Ventes d’armes en hausse mondiale : une menace persistante pour la paix, un désastre pour Haïti

Les ventes mondiales d’armes ont atteint 679 milliards de dollars en 2024, un niveau jamais enregistré, selon les données publiées par l’Institut international de recherche sur la paix de Stockholm (SIPRI). Cette hausse alimente les préoccupations internationales quant à la prolifération des armes dans les zones de conflit, notamment en Haïti, où la violence armée continue de s’aggraver.

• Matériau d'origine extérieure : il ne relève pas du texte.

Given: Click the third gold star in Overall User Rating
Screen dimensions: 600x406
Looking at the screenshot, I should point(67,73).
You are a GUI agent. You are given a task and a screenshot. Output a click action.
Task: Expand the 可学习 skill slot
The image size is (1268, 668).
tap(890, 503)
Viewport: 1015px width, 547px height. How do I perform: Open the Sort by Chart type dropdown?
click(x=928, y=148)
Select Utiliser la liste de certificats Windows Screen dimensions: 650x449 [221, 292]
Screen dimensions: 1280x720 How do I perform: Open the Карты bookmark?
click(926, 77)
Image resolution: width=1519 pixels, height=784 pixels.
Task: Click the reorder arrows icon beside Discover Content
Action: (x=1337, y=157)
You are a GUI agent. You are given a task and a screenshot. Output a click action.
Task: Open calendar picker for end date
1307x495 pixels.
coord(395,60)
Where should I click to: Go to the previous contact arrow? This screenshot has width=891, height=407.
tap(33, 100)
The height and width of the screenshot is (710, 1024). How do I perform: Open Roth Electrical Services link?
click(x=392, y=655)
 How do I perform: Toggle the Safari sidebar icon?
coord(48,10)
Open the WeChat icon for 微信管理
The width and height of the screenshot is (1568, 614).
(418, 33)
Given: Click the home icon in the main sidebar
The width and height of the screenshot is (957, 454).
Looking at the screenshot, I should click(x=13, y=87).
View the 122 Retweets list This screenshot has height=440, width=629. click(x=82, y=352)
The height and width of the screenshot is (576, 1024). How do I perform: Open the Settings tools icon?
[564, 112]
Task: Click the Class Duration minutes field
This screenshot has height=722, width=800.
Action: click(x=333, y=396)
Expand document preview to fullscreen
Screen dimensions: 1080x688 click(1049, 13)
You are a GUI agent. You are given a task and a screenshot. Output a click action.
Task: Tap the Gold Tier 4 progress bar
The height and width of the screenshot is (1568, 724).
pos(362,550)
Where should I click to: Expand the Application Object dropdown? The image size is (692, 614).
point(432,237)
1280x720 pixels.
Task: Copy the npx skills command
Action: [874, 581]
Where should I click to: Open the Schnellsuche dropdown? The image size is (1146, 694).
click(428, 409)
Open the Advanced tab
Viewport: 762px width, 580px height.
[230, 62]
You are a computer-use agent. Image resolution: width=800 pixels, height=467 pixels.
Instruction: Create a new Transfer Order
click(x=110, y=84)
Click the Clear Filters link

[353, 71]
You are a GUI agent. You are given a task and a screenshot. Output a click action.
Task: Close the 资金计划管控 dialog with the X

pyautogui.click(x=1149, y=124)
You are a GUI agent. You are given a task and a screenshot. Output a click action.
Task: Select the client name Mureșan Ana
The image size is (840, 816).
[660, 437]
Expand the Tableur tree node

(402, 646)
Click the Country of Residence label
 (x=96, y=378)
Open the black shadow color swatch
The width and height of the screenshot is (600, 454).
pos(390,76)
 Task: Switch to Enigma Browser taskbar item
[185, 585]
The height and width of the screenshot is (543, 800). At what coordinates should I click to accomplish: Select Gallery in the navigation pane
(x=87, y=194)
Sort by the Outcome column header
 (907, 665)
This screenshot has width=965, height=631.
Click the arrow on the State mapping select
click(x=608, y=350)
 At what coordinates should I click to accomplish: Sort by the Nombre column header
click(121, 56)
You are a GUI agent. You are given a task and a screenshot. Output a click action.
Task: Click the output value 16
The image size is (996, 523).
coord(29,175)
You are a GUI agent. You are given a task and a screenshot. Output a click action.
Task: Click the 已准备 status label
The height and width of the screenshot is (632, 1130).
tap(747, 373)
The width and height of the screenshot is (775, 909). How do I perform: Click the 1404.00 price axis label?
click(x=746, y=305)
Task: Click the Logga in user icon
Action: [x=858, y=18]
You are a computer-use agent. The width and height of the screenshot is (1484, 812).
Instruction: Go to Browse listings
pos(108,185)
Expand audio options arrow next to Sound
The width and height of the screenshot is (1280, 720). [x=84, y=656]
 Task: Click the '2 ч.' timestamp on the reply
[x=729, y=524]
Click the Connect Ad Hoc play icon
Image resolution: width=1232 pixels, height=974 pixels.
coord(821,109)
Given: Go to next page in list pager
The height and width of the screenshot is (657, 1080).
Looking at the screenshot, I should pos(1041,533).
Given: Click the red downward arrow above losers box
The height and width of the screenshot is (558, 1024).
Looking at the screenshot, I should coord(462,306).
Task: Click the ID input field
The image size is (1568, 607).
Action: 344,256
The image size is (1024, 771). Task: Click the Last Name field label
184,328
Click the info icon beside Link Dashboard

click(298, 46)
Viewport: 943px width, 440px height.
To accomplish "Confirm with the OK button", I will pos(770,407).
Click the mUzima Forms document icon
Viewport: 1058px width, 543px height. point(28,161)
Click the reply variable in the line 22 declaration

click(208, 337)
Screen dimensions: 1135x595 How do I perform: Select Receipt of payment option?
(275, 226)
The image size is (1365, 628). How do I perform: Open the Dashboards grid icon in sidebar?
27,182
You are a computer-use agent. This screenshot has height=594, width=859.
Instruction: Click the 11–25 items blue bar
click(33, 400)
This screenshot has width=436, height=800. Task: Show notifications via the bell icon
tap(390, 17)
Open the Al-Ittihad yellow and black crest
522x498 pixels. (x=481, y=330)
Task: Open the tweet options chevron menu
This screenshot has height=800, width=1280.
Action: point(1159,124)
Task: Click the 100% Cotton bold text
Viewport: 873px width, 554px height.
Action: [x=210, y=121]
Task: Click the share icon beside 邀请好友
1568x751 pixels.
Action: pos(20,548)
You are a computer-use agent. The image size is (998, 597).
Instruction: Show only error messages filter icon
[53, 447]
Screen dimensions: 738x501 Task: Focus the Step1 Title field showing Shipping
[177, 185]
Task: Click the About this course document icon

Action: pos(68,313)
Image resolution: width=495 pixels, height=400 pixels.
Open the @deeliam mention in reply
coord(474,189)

Port-au-Prince, 9 décembre 2025.- Alors que plusieurs États renforcent leurs capacités militaires dans un contexte géopolitique tendu, Haïti subit les conséquences d’un afflux continu d’armes illégales. Le pays, qui ne produit aucune arme, voit pourtant ses quartiers contrôlés par des groupes lourdement armés. Selon un rapport du Bureau intégré des Nations Unies en Haïti (BINUH), la majorité de ces armes provient des États-Unis, en particulier de la Floride, avant d’être acheminées clandestinement par des réseaux de contrebande.

Cette disponibilité contribue directement aux enlèvements, aux massacres et aux déplacements massifs qui frappent la population. Pour l’ancien directeur général de la Police nationale d’Haïti, Léon Charles, la situation demeure critique : « Le problème, ce n’est pas qu’on ne veut pas désarmer les gangs. C’est qu’ils reçoivent des armes plus vite qu’on ne peut les arrêter. »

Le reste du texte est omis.